Only the lines from the one containing "Viewport: 1280px width, 720px height." through the last line of the data are to be written out, exactly and in full.

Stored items
◇ ◇ ◇ ◇
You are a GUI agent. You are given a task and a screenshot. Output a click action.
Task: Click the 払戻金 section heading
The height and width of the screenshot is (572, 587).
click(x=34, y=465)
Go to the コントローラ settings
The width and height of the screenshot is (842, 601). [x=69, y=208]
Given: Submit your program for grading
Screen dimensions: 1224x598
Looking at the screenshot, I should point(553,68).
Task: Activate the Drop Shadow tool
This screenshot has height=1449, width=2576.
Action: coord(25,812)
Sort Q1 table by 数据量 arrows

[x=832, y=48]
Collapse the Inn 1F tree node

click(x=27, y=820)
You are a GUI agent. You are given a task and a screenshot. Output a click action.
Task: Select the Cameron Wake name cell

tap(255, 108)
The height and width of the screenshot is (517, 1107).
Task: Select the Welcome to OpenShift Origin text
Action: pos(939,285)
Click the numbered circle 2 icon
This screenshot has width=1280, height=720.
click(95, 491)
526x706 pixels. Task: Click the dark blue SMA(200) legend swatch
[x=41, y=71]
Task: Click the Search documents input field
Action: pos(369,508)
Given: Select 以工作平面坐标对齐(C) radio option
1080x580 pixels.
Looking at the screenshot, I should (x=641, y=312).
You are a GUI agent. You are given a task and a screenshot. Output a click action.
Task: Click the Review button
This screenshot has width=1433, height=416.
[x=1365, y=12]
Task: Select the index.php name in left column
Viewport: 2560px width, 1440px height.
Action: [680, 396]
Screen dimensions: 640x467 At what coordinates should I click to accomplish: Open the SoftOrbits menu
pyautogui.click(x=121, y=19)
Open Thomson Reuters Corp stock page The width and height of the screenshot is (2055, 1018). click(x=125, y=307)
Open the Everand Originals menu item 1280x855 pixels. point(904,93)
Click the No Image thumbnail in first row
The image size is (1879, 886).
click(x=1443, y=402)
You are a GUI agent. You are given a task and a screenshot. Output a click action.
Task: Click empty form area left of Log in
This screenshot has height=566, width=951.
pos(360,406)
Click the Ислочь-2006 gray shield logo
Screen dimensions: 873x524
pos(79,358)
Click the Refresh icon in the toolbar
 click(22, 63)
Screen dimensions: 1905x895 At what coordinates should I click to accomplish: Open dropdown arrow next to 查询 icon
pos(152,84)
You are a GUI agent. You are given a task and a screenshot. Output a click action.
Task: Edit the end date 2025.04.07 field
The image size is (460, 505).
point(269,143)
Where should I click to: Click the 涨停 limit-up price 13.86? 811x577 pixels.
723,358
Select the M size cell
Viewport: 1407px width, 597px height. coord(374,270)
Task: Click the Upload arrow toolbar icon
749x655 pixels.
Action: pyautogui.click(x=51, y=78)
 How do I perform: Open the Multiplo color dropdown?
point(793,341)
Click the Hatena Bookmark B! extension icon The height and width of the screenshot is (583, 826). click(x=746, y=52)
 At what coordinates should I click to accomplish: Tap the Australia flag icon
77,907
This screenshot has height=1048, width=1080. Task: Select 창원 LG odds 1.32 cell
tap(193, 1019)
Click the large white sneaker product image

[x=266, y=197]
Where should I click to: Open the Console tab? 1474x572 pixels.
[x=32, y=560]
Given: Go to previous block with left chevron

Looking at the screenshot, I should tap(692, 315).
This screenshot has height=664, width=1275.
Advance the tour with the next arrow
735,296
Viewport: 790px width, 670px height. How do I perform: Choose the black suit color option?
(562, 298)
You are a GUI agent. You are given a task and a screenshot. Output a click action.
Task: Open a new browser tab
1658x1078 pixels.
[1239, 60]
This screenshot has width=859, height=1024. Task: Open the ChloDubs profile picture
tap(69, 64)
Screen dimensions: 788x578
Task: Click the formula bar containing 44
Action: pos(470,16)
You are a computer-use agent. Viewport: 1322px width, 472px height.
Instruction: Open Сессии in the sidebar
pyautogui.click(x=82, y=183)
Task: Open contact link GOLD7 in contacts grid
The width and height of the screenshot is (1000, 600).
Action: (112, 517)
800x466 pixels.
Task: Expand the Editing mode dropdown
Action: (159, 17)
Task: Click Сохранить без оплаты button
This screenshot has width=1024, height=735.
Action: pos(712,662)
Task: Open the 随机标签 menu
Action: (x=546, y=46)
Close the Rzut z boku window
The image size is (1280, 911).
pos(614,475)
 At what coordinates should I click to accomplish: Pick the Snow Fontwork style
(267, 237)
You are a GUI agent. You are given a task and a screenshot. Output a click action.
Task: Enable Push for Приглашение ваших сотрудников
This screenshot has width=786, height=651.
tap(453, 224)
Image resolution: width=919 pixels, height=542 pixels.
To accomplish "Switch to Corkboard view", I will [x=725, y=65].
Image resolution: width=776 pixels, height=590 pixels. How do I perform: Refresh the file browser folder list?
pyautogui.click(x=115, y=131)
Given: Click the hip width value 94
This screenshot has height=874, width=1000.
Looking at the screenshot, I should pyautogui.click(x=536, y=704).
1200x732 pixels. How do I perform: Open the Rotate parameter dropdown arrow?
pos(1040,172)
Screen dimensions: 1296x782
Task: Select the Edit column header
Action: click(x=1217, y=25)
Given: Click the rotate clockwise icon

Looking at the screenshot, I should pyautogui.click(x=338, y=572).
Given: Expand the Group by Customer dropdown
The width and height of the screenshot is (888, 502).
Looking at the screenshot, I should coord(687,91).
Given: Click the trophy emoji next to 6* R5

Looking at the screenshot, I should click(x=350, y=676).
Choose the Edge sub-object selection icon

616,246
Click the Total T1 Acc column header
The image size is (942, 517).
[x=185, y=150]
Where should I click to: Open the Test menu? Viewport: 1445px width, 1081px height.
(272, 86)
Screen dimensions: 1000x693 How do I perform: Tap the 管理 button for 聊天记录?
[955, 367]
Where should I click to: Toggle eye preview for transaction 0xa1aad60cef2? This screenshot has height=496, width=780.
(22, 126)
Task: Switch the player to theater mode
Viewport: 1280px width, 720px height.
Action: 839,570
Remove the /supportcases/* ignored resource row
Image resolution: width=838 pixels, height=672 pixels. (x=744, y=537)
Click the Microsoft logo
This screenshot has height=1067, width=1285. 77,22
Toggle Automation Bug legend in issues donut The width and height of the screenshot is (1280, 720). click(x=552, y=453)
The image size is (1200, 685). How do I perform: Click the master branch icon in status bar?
◇ ◇ ◇ ◇
# Written response
Viewport: 1280px width, 720px height.
Action: 839,570
Remove the /supportcases/* ignored resource row
Image resolution: width=838 pixels, height=672 pixels. (x=744, y=537)
Click the Microsoft logo
This screenshot has height=1067, width=1285. 77,22
Toggle Automation Bug legend in issues donut The width and height of the screenshot is (1280, 720). click(x=552, y=453)
The image size is (1200, 685). How do I perform: Click the master branch icon in status bar?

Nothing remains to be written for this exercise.